> **Exercise instructions**:
Give the data back exactly as it stands.

Top of Source records

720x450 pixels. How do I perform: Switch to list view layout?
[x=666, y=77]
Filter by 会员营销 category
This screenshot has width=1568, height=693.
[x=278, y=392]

Bottom of Source records

> **Output for this task**:
720x450 pixels. How do I perform: Switch to list view layout?
[x=666, y=77]
Filter by 会员营销 category
This screenshot has width=1568, height=693.
[x=278, y=392]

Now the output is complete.